═══ DATA FOR THIS TASK ═══

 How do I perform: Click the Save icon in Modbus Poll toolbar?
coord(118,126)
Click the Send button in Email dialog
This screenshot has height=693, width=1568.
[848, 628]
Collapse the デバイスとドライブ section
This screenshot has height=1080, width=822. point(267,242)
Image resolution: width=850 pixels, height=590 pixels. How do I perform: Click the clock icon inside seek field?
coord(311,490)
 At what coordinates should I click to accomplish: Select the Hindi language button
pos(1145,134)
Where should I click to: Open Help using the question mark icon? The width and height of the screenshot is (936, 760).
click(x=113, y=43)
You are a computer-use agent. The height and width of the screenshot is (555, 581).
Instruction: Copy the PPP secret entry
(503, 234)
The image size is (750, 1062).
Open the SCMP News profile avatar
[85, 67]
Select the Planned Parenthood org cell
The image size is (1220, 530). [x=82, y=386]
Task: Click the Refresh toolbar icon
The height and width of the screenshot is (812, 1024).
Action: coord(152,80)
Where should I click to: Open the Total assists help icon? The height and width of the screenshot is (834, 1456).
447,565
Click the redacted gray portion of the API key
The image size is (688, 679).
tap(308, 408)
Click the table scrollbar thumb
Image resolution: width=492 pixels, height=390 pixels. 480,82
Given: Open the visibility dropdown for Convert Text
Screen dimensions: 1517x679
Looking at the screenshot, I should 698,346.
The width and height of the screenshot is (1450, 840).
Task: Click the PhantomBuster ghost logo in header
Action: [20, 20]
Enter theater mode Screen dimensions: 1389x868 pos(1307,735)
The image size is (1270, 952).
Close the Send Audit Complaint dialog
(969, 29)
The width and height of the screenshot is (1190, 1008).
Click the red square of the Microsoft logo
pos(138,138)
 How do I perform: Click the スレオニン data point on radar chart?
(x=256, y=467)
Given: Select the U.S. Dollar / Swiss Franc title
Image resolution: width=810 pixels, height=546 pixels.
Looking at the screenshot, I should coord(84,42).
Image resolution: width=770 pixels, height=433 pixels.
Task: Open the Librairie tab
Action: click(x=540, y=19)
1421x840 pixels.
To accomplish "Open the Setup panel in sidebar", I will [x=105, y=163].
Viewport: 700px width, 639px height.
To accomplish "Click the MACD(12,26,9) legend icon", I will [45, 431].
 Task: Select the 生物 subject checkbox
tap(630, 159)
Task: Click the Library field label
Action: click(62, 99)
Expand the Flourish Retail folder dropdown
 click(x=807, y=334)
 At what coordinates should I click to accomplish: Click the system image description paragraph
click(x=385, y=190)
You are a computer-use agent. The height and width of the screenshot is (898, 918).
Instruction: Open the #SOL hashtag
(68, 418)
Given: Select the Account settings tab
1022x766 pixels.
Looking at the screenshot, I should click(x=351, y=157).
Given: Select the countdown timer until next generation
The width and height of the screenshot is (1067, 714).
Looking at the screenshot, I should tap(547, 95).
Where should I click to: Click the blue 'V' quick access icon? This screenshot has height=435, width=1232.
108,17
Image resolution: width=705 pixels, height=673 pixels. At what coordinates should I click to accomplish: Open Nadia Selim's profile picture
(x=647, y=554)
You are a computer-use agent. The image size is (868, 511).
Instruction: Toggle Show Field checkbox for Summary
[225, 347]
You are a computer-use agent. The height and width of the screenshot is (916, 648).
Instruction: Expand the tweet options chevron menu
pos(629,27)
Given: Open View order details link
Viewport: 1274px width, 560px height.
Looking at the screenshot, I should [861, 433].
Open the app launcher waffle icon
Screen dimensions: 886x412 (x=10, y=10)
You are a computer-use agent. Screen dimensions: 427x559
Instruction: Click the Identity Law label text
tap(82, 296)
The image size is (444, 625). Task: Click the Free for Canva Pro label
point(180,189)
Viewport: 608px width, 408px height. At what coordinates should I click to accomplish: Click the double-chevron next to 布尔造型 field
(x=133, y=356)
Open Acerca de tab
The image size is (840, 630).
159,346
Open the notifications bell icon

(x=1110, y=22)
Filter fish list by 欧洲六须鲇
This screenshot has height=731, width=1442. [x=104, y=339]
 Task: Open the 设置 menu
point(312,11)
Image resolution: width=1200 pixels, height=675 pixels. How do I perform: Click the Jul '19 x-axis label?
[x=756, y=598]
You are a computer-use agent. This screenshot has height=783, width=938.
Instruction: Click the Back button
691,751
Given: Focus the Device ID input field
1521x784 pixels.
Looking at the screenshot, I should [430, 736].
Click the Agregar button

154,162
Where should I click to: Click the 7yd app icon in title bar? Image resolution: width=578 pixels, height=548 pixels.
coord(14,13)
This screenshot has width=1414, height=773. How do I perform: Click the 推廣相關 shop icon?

═══

■ TASK BRIEF: Every record, restated word for word, should make up your reply.

■ TASK RESULT:
 How do I perform: Click the Save icon in Modbus Poll toolbar?
coord(118,126)
Click the Send button in Email dialog
This screenshot has height=693, width=1568.
[848, 628]
Collapse the デバイスとドライブ section
This screenshot has height=1080, width=822. point(267,242)
Image resolution: width=850 pixels, height=590 pixels. How do I perform: Click the clock icon inside seek field?
coord(311,490)
 At what coordinates should I click to accomplish: Select the Hindi language button
pos(1145,134)
Where should I click to: Open Help using the question mark icon? The width and height of the screenshot is (936, 760).
click(x=113, y=43)
You are a computer-use agent. The height and width of the screenshot is (555, 581).
Instruction: Copy the PPP secret entry
(503, 234)
The image size is (750, 1062).
Open the SCMP News profile avatar
[85, 67]
Select the Planned Parenthood org cell
The image size is (1220, 530). [x=82, y=386]
Task: Click the Refresh toolbar icon
The height and width of the screenshot is (812, 1024).
Action: coord(152,80)
Where should I click to: Open the Total assists help icon? The height and width of the screenshot is (834, 1456).
447,565
Click the redacted gray portion of the API key
The image size is (688, 679).
tap(308, 408)
Click the table scrollbar thumb
Image resolution: width=492 pixels, height=390 pixels. 480,82
Given: Open the visibility dropdown for Convert Text
Screen dimensions: 1517x679
Looking at the screenshot, I should 698,346.
The width and height of the screenshot is (1450, 840).
Task: Click the PhantomBuster ghost logo in header
Action: [20, 20]
Enter theater mode Screen dimensions: 1389x868 pos(1307,735)
The image size is (1270, 952).
Close the Send Audit Complaint dialog
(969, 29)
The width and height of the screenshot is (1190, 1008).
Click the red square of the Microsoft logo
pos(138,138)
 How do I perform: Click the スレオニン data point on radar chart?
(x=256, y=467)
Given: Select the U.S. Dollar / Swiss Franc title
Image resolution: width=810 pixels, height=546 pixels.
Looking at the screenshot, I should coord(84,42).
Image resolution: width=770 pixels, height=433 pixels.
Task: Open the Librairie tab
Action: click(x=540, y=19)
1421x840 pixels.
To accomplish "Open the Setup panel in sidebar", I will [x=105, y=163].
Viewport: 700px width, 639px height.
To accomplish "Click the MACD(12,26,9) legend icon", I will [45, 431].
 Task: Select the 生物 subject checkbox
tap(630, 159)
Task: Click the Library field label
Action: click(62, 99)
Expand the Flourish Retail folder dropdown
 click(x=807, y=334)
 At what coordinates should I click to accomplish: Click the system image description paragraph
click(x=385, y=190)
You are a computer-use agent. The height and width of the screenshot is (898, 918).
Instruction: Open the #SOL hashtag
(68, 418)
Given: Select the Account settings tab
1022x766 pixels.
Looking at the screenshot, I should click(x=351, y=157).
Given: Select the countdown timer until next generation
The width and height of the screenshot is (1067, 714).
Looking at the screenshot, I should tap(547, 95).
Where should I click to: Click the blue 'V' quick access icon? This screenshot has height=435, width=1232.
108,17
Image resolution: width=705 pixels, height=673 pixels. At what coordinates should I click to accomplish: Open Nadia Selim's profile picture
(x=647, y=554)
You are a computer-use agent. The image size is (868, 511).
Instruction: Toggle Show Field checkbox for Summary
[225, 347]
You are a computer-use agent. The height and width of the screenshot is (916, 648).
Instruction: Expand the tweet options chevron menu
pos(629,27)
Given: Open View order details link
Viewport: 1274px width, 560px height.
Looking at the screenshot, I should [861, 433].
Open the app launcher waffle icon
Screen dimensions: 886x412 (x=10, y=10)
You are a computer-use agent. Screen dimensions: 427x559
Instruction: Click the Identity Law label text
tap(82, 296)
The image size is (444, 625). Task: Click the Free for Canva Pro label
point(180,189)
Viewport: 608px width, 408px height. At what coordinates should I click to accomplish: Click the double-chevron next to 布尔造型 field
(x=133, y=356)
Open Acerca de tab
The image size is (840, 630).
159,346
Open the notifications bell icon

(x=1110, y=22)
Filter fish list by 欧洲六须鲇
This screenshot has height=731, width=1442. [x=104, y=339]
 Task: Open the 设置 menu
point(312,11)
Image resolution: width=1200 pixels, height=675 pixels. How do I perform: Click the Jul '19 x-axis label?
[x=756, y=598]
You are a computer-use agent. This screenshot has height=783, width=938.
Instruction: Click the Back button
691,751
Given: Focus the Device ID input field
1521x784 pixels.
Looking at the screenshot, I should [430, 736].
Click the Agregar button

154,162
Where should I click to: Click the 7yd app icon in title bar? Image resolution: width=578 pixels, height=548 pixels.
coord(14,13)
This screenshot has width=1414, height=773. How do I perform: Click the 推廣相關 shop icon?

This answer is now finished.